As this terrible secret begins to be played out, Dell is at first caught off guard, thinking “I’d had plenty of time since the day before to route everything through my mind, and observe the things I needed to know, and be satisfied with not knowing all that was true, and to feel that probably not the worst was, and that in all likelihood nothing bad was going to happen….’Our most profound experiences are physical events’ was a saying my father often pronounced when my mother, or when Berner or I, was tortured by something we were worried about.  I always took it as true – although I hadn’t known precisely what it meant.  But it had become part of my sense of being normal to believe that physical events, important ones, that changed lives and the course of destiny, were actually rare and almost never happened.  My parents’ arrest, as terrible as it had been, proved that – in comparison to my life before, where there had been very little physical activity, just waiting and anticipating.  And in spite of believing what my father said about the importance of physical events, I’d come to think that what mattered more (this was my child’s protected belief) was how you felt about things; what you assumed; what you thought and feared and remembered.  That was what life mostly was to me – events that went on in my brain.”  Until Remlinger reveals his true character.

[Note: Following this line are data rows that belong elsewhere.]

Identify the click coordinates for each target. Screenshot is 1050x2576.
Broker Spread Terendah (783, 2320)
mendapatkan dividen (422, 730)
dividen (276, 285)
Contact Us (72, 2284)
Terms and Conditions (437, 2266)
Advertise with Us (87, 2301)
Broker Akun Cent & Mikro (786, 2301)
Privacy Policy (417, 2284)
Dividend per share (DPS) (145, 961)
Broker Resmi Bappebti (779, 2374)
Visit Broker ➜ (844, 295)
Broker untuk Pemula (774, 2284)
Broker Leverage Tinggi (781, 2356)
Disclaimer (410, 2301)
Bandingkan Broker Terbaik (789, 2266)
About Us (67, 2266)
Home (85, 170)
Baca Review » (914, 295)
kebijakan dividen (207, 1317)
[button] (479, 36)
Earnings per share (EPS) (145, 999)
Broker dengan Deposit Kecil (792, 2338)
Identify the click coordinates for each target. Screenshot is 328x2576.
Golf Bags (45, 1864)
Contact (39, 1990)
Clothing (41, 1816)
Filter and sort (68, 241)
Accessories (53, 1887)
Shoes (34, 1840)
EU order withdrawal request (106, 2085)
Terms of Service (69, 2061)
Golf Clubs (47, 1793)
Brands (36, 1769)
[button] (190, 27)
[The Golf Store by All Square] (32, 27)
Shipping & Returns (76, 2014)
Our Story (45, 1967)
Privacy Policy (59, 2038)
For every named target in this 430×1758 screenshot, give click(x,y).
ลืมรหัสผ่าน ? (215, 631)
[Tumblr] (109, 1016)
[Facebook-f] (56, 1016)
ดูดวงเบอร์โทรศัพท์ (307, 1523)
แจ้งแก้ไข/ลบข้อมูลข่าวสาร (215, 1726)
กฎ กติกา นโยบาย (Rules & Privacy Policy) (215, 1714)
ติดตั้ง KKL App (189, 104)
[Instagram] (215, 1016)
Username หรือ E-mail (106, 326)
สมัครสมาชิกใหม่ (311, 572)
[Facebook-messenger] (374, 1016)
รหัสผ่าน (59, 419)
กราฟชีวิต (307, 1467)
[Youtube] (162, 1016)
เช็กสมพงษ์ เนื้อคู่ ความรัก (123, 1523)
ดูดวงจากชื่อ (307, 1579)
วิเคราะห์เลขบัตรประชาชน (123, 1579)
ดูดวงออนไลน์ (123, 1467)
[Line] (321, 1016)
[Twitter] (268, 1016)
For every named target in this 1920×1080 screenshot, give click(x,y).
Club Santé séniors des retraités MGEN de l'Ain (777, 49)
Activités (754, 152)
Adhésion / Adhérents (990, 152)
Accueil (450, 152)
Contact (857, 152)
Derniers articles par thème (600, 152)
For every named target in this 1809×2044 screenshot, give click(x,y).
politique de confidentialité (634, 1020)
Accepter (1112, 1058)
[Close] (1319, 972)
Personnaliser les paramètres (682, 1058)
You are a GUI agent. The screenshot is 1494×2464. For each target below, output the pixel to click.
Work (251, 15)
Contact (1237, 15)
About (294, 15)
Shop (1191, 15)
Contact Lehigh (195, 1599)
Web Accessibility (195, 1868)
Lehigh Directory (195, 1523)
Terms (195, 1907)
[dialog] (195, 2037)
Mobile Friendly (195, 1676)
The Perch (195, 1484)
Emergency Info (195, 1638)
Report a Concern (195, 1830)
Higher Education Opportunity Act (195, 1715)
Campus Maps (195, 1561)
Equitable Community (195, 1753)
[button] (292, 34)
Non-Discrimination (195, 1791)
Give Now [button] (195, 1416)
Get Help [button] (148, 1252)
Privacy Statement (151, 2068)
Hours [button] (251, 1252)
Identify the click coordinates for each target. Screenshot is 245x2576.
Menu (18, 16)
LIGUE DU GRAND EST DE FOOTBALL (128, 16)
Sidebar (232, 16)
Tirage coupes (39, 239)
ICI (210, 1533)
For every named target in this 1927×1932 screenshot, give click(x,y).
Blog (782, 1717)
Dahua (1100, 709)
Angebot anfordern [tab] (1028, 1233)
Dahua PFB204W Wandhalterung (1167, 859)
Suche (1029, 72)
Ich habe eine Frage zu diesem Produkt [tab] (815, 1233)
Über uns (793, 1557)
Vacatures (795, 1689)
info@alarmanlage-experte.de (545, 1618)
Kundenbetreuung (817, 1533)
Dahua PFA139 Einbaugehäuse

But Dell befriends Remlinger’s paramour Flo, who is an artist (whose style, fittingly, is Hopper’s “Nighthawk” school of painting). “Her arrangement with Arthur Remlinger suited her because he had money and good manners and was handsome, in spite of being private and an American and younger than she was.” Flo arranges for Dell’s ultimate escape to Winnipeg where her son and daughter-in-law live and they would put Dell in high school there.  “She said I should consider becoming a Canadian….This would fix everything.  Canada was better than America, she said, and everyone knows that – except Americans.  Canada had everything America ever had, but no one was made about it.  You could be normal in Canada, and Canada would love to have me.”

Ford’s writing is sparse and compelling and the novel unfolds like a force of nature.  He is finally reunited with his twin sister, but life has dealt her a harsher hand, she being more the pawn than a power piece in her own life. “Her life turned out to be different from mine.  I have had one wife and been a high school teacher and sponsor of chess clubs through my entire working years.  Berner had had at least three husbands and unfortunately seemed able to please herself only on the margins of conventional life.  I lost track of most of it…. [She] was bitter about the ‘substitute life’ she’d led instead of the better one she should’ve led if it had all worked out properly – our parents, etc.  Of course she was right.  I HAD given up a great deal, as Mildred told me I’d need to.  Only I was satisfied about it and about what I’d gotten in return.”

Canada is a haunting work of fine writing; my only regret is that its 400 some pages flew by so quickly.